## SUPPLIED DATA
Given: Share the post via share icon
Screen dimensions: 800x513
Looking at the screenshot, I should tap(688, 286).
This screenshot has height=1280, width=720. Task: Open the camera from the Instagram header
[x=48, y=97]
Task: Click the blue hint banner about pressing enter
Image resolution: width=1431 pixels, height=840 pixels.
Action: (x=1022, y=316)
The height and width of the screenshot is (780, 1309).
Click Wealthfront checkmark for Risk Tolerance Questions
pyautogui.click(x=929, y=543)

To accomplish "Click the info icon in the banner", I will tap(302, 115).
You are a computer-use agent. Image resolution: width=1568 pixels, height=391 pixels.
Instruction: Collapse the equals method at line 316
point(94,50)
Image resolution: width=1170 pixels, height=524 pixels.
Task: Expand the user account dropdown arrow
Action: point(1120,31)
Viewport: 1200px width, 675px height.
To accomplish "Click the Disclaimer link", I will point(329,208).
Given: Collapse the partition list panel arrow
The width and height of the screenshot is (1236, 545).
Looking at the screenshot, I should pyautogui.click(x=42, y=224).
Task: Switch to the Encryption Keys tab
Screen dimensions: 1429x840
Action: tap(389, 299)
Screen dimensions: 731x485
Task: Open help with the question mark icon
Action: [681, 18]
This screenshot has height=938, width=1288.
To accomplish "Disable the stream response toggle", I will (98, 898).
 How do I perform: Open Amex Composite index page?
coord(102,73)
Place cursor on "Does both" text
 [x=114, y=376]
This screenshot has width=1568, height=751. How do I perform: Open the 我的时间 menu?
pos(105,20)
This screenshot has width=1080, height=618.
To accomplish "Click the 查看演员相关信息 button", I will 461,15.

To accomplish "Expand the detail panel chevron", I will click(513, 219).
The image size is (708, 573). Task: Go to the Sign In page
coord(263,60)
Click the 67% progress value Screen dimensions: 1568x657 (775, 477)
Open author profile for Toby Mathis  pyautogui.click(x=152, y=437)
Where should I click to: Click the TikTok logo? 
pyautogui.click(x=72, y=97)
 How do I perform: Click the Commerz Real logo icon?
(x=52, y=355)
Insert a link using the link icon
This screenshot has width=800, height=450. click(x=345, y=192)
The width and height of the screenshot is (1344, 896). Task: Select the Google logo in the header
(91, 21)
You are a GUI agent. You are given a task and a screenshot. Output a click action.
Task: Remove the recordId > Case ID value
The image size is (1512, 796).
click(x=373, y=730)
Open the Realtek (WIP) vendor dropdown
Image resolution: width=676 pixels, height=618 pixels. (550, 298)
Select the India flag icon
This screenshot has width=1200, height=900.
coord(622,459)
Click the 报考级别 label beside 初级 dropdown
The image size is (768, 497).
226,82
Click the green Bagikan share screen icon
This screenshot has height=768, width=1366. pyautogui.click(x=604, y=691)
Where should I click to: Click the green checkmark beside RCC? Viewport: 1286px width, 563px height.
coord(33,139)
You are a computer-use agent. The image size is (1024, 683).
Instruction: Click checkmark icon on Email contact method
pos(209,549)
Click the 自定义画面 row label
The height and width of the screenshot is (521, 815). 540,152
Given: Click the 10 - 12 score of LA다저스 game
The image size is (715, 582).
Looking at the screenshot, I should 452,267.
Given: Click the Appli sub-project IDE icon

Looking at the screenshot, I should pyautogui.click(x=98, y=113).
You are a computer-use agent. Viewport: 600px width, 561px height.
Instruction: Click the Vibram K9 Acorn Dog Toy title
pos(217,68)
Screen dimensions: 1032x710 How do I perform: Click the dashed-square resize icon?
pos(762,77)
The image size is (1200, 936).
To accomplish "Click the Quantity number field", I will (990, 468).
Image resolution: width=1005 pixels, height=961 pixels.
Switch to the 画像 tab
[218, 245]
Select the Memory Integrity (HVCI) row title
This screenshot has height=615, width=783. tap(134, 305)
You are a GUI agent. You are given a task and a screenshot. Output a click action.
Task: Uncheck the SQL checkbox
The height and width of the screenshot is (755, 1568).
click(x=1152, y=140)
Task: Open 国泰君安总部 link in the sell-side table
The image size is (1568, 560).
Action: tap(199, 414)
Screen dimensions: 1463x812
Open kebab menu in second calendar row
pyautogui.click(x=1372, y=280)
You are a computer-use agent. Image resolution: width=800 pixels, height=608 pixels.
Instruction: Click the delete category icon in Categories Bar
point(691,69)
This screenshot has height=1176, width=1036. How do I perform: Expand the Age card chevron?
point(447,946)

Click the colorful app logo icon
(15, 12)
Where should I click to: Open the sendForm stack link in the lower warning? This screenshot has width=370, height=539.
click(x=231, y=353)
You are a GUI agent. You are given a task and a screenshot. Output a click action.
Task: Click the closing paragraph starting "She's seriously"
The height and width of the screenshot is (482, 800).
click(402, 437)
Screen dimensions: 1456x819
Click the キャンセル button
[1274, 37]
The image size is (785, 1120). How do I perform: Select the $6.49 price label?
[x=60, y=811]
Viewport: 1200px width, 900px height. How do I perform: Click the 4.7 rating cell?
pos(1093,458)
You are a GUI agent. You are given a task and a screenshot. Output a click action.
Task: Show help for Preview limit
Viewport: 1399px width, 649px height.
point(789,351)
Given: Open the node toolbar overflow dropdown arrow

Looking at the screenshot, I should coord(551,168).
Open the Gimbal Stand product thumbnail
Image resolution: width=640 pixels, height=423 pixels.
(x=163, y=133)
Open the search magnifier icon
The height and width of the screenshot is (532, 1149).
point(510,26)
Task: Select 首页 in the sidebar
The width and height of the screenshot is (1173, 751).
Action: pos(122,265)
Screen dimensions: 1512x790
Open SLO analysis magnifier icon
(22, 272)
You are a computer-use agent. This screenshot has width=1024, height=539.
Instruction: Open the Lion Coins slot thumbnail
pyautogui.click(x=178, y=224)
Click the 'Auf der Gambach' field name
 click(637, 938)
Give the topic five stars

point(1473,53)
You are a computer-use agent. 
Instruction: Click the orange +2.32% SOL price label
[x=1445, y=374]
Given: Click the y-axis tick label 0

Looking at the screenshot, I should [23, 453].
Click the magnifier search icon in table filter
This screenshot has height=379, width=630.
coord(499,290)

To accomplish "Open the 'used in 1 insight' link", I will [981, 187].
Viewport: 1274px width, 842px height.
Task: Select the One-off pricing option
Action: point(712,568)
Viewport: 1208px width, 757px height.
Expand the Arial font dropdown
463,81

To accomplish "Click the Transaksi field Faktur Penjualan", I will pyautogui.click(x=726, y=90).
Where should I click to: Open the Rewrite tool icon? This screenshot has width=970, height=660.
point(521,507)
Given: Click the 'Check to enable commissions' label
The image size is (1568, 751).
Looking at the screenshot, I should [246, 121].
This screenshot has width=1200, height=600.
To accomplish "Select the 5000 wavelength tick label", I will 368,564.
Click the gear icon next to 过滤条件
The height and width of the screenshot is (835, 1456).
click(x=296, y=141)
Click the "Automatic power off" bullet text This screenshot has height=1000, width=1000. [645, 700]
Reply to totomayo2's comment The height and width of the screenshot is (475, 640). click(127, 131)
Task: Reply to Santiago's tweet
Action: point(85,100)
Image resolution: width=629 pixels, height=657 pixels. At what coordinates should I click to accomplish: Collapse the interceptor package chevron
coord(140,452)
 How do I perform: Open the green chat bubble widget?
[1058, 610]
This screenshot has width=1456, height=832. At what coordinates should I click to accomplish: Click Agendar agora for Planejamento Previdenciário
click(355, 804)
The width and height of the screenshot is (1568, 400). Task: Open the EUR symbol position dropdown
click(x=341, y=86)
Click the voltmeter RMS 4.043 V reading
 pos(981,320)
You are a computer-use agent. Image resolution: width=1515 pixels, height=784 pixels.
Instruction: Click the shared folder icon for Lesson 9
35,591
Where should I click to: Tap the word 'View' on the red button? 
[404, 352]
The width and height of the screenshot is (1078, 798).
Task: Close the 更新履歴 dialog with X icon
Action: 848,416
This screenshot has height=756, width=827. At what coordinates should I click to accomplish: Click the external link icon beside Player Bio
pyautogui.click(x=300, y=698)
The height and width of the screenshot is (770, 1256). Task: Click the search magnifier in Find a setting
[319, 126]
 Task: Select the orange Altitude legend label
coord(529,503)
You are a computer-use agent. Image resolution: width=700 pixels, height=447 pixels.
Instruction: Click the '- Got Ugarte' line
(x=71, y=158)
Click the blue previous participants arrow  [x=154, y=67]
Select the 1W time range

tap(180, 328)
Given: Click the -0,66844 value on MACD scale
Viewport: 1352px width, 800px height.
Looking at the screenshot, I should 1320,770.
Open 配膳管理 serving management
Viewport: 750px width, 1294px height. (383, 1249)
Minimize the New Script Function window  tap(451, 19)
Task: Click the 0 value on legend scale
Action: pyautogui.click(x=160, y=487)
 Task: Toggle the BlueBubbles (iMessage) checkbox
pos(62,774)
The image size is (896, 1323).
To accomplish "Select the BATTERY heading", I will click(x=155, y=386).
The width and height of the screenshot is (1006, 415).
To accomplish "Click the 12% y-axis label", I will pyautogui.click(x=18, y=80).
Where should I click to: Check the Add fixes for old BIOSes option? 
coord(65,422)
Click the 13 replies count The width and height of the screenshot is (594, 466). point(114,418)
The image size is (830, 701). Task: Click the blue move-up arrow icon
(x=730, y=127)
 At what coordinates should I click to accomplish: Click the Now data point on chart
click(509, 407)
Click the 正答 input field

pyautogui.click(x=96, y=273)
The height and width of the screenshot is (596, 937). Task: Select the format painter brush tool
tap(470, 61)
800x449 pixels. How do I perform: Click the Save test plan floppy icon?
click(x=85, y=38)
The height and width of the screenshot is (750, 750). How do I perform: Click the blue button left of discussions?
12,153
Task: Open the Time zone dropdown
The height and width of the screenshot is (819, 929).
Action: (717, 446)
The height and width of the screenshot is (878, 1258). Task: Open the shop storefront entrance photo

## THE PROBLEM
Everything from the first line above up to and including the line that contains "Task: Switch to the Encryption Keys tab" should be printed exactly; please print only that.

## ANSWER SECTION
Given: Share the post via share icon
Screen dimensions: 800x513
Looking at the screenshot, I should tap(688, 286).
This screenshot has height=1280, width=720. Task: Open the camera from the Instagram header
[x=48, y=97]
Task: Click the blue hint banner about pressing enter
Image resolution: width=1431 pixels, height=840 pixels.
Action: (x=1022, y=316)
The height and width of the screenshot is (780, 1309).
Click Wealthfront checkmark for Risk Tolerance Questions
pyautogui.click(x=929, y=543)

To accomplish "Click the info icon in the banner", I will tap(302, 115).
You are a computer-use agent. Image resolution: width=1568 pixels, height=391 pixels.
Instruction: Collapse the equals method at line 316
point(94,50)
Image resolution: width=1170 pixels, height=524 pixels.
Task: Expand the user account dropdown arrow
Action: point(1120,31)
Viewport: 1200px width, 675px height.
To accomplish "Click the Disclaimer link", I will point(329,208).
Given: Collapse the partition list panel arrow
The width and height of the screenshot is (1236, 545).
Looking at the screenshot, I should pyautogui.click(x=42, y=224).
Task: Switch to the Encryption Keys tab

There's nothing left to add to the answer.